No construction vendor wants to stand up and say a build is going to be delivered a month late —and nobody on the project ownership team wants to hear it.
Not having these conversations in the first place is one of the primary aims of better schedule management. Careful planning is foundational to Scott-Long Construction’s approach; since 1961 we’ve helped clients methodically understand and control risks, which means a good night’s sleep for many a project owner or member of a committee that approves a big project. This is why we rigorously vet scheduling and project management tools.
While “stuff happens,” rigor in the planning stage and discipline on the ground are how we mitigate pitfalls on big commercial builds, complicated renovations, and other redevelopment initiatives. It’s how you account, communicate, plan, and respond to the unknown that sets a trusted construction partner apart from the company you engage when you’re under pressure and out of options.
Why Scott-Long Went With Phoenix CPM
We tested and adopted Phoenix CPM, a focused construction project scheduling solution, because it supports our methodology and our cultural focus.It’s an old story in commercial software: Software engineers don’t necessarily understand your business. They optimize a version of your workflow that has nothing to do with what you need on the ground, and all of a sudden your processes are subordinated to the tool. It should be the other way around, which is why we went with Phoenix. Here’s more about the why:
- It’s a standalone tool that focuses intensely on scheduling and supports the Critical Path Method; it lets us build on our existing scheduling methodology and tools without having to disrupt our workflow; sequencing of outcome-critical components—framing, excavation, etc.—and cost control are a major focus here.
- It didn’t take a bunch of painful training; the interface was easy to get running with, easy and smooth for disparate teams to use in the field or at the office.
- We liked features such as those that let us track fixed costs per activity, define and assign resources with a persistent cost view, and resource allocation functionality that quickly graphs usage, as well as over- and under-allocations.

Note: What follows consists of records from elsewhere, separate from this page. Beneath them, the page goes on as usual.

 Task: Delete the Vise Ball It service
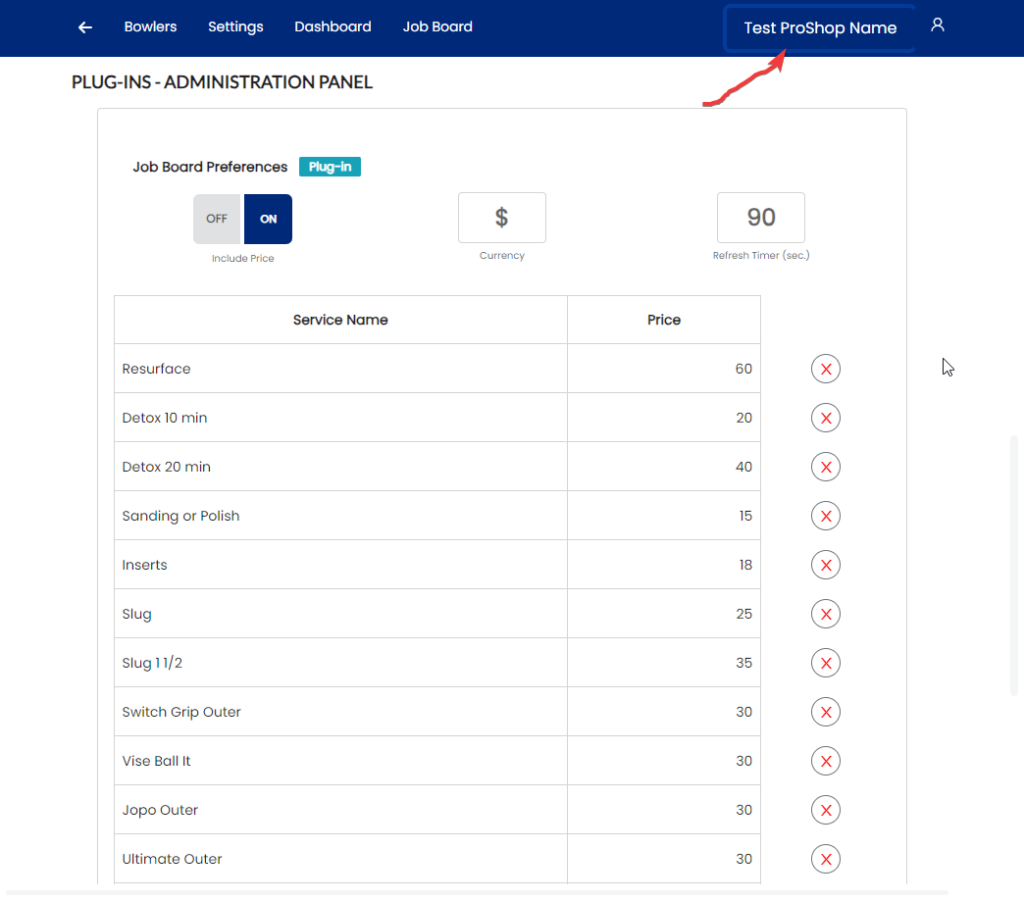point(825,760)
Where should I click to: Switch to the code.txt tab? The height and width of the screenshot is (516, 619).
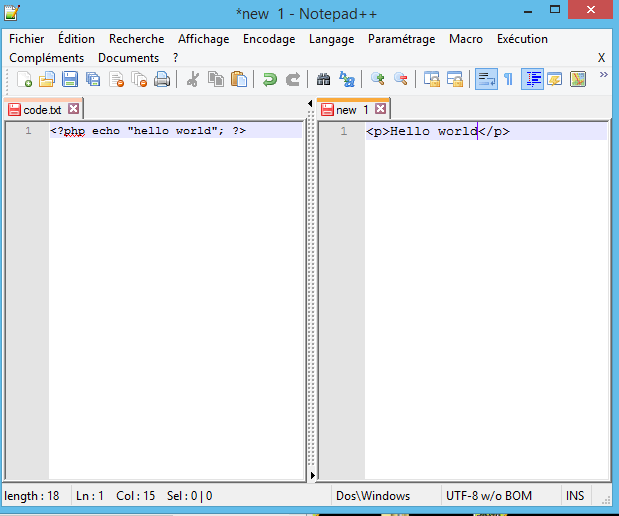(42, 110)
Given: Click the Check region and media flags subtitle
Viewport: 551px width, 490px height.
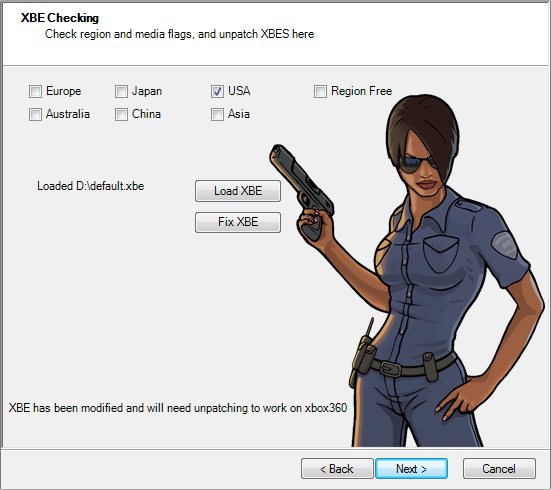Looking at the screenshot, I should [x=180, y=34].
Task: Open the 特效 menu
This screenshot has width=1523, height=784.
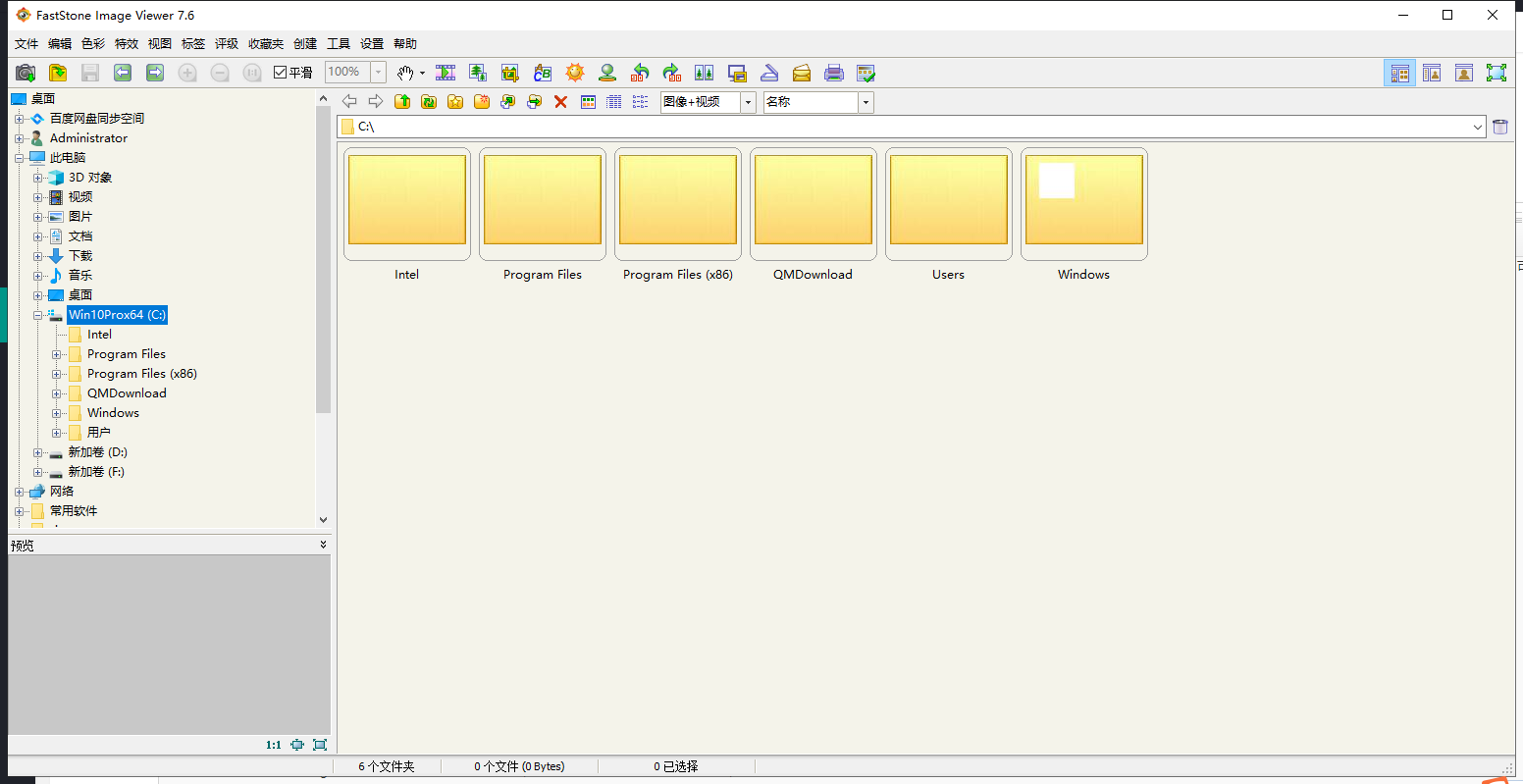Action: tap(127, 44)
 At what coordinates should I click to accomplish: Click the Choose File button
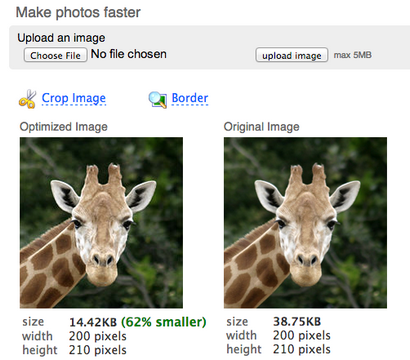tap(55, 55)
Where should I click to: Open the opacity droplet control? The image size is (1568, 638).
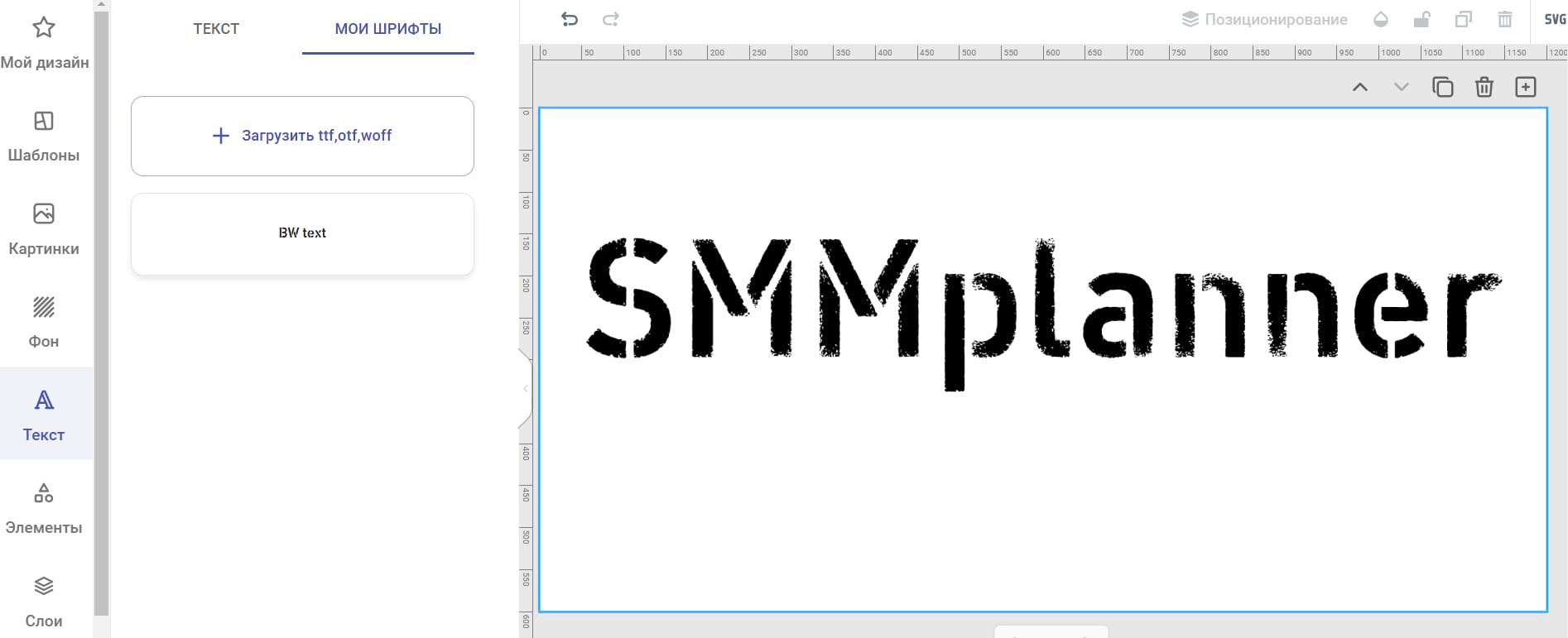pyautogui.click(x=1380, y=19)
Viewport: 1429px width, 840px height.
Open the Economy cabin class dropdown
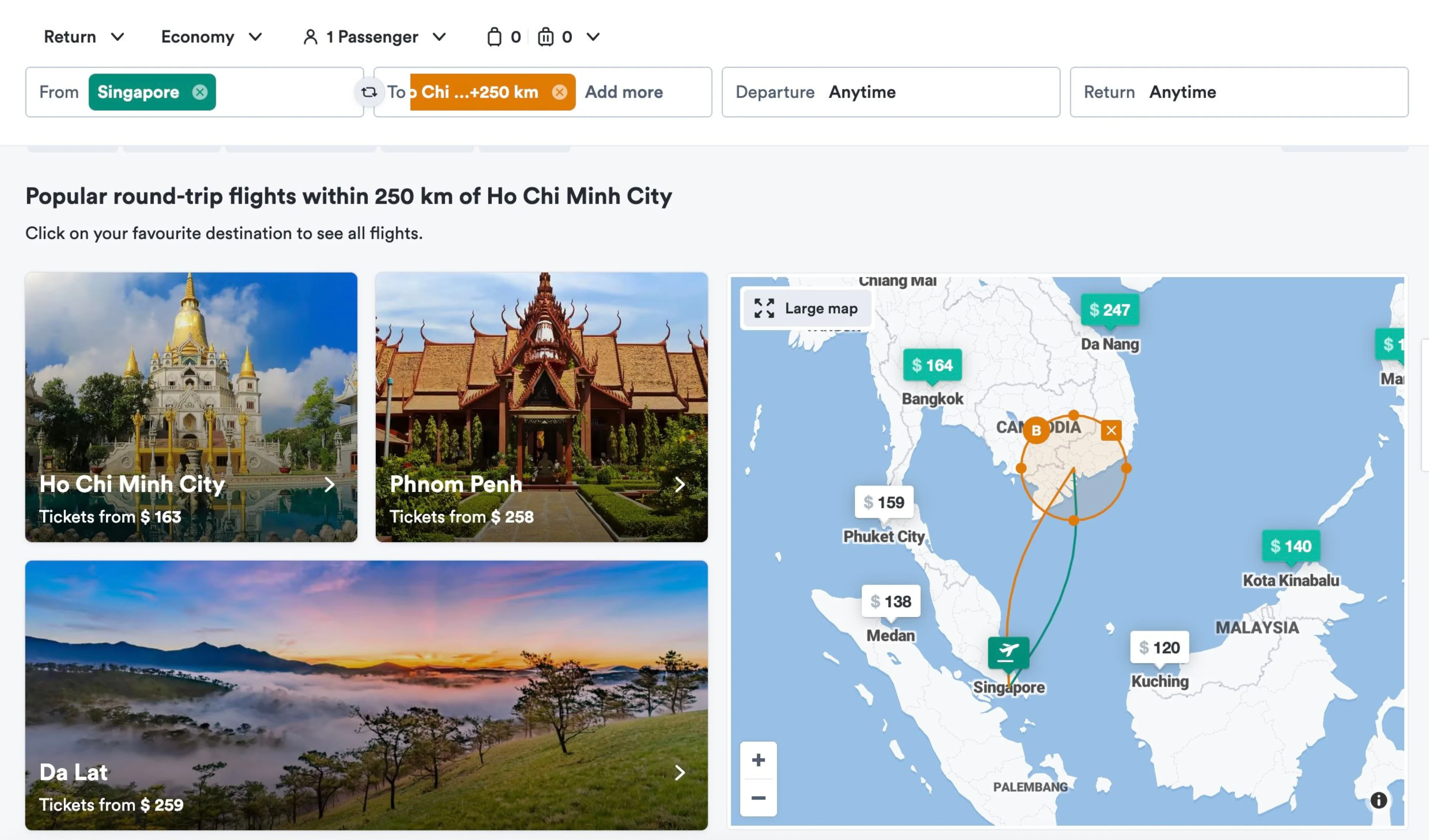coord(211,37)
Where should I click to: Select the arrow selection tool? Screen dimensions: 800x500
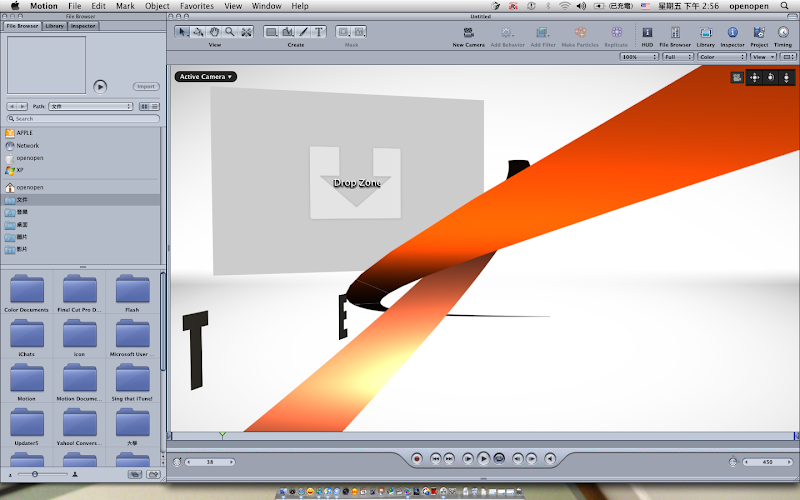183,32
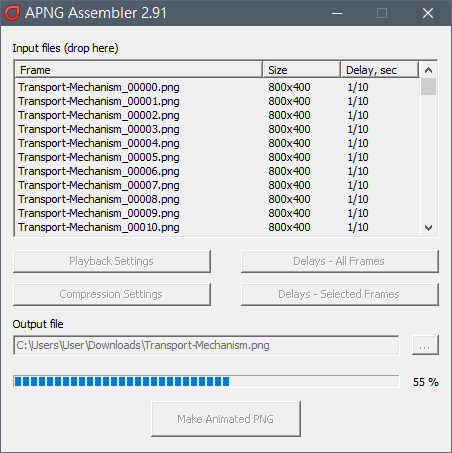This screenshot has height=453, width=452.
Task: Minimize the APNG Assembler window
Action: click(x=337, y=13)
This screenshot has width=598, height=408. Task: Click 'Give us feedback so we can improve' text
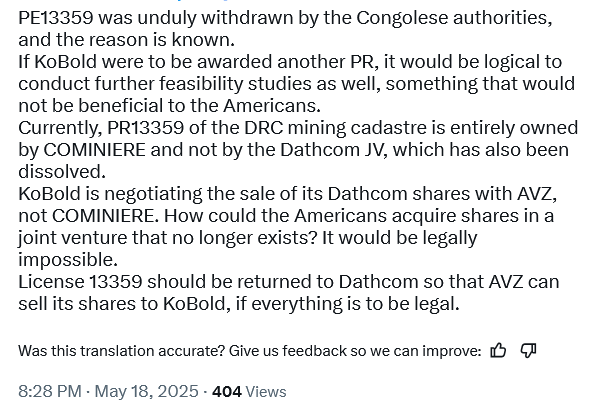pos(354,351)
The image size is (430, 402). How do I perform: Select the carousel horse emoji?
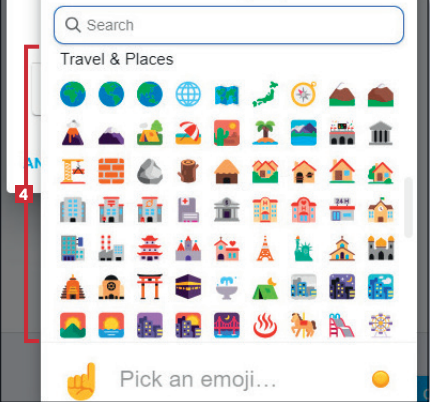tap(303, 325)
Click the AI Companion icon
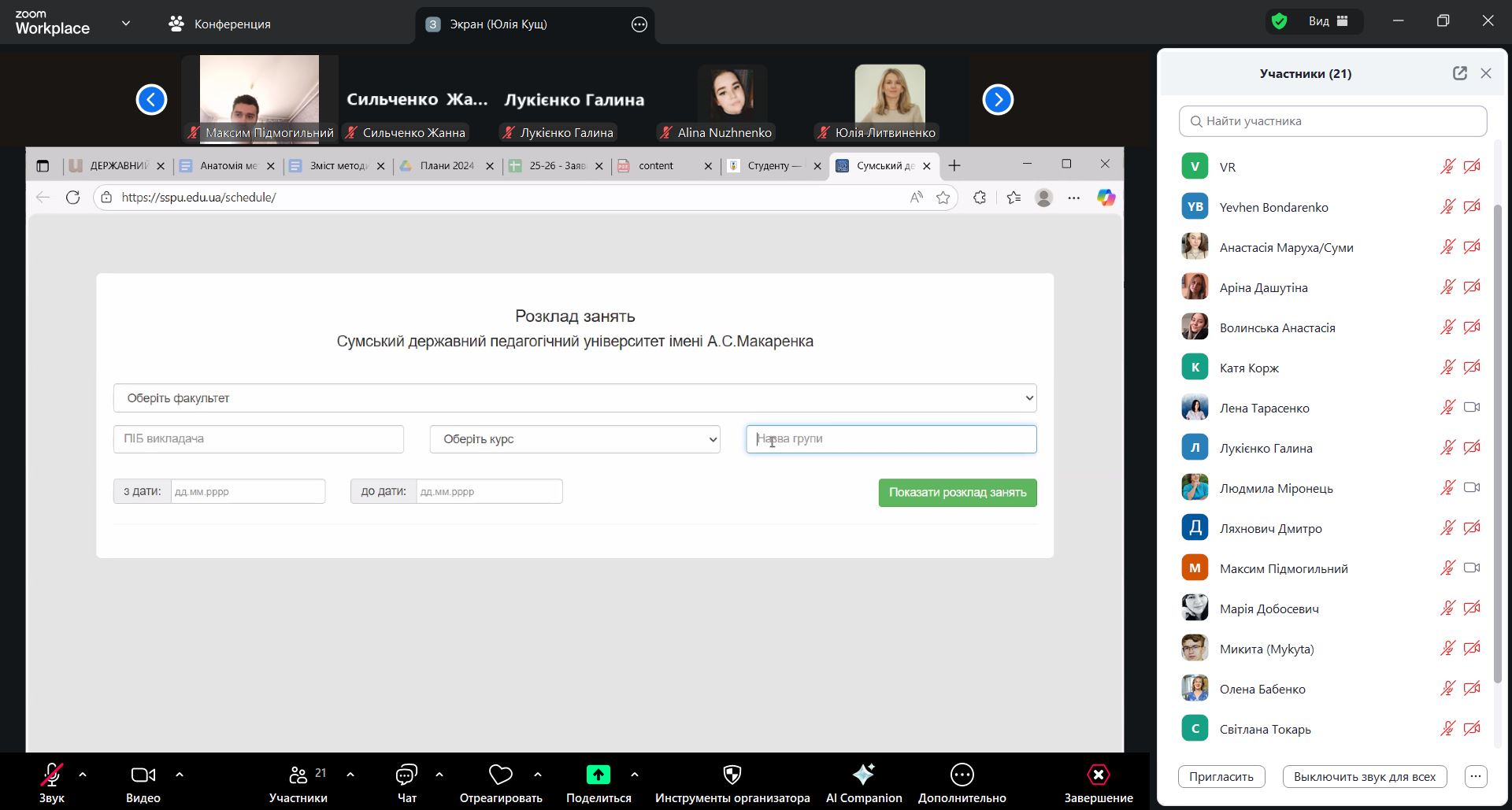Image resolution: width=1512 pixels, height=810 pixels. coord(863,775)
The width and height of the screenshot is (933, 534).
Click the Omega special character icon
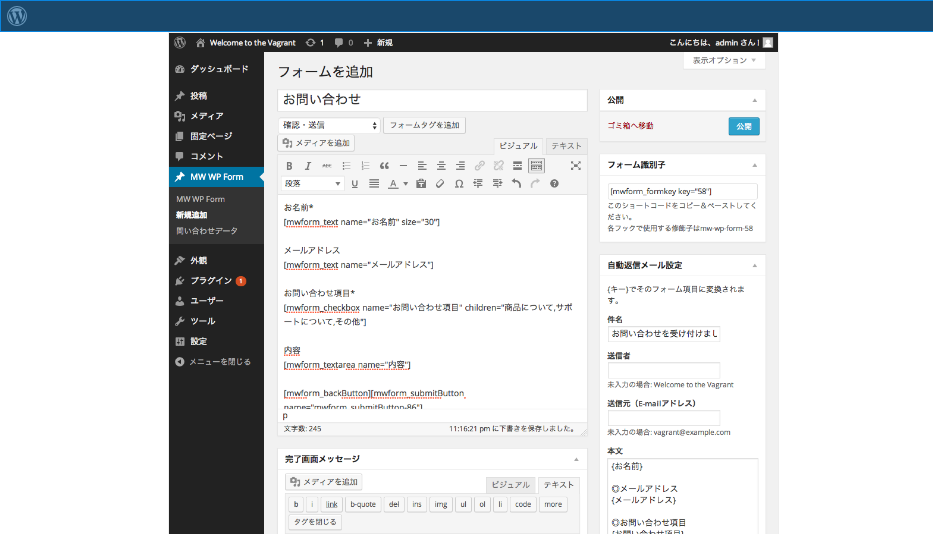pos(459,184)
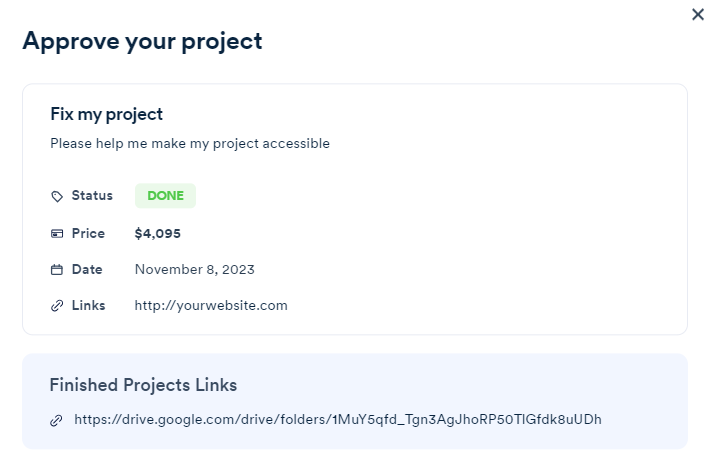Click the Approve your project heading

pos(142,41)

- Of particular note: The status-on-master view, which meant more insight into project status, which is critical for when you have several teams onsite, each working on different systems or phases, and a stakeholder needs a quick, understandable view of how it all rolls up at a given point in time. “What’s happening, where are we, and why?” is a question you want to deliver an answer to, quickly.
- Whether we’re giving direction to a subcontractor or helping somebody on the ownership level, we found the timescaled network diagram also helped us communicate schedules more clearly, —with less painful document management and sharing.
- Lag-to and unlimited comparisons helped us increase accuracy and productivity.
We also admired the central value proposition of Phoenix: Get projects done early. This isn’t always possible, but seeing and defeating the biggest time-killers on your project brings you as close as possible to what you promised and avoids the dread sensation of being over-time and over-budget, with no end in sight.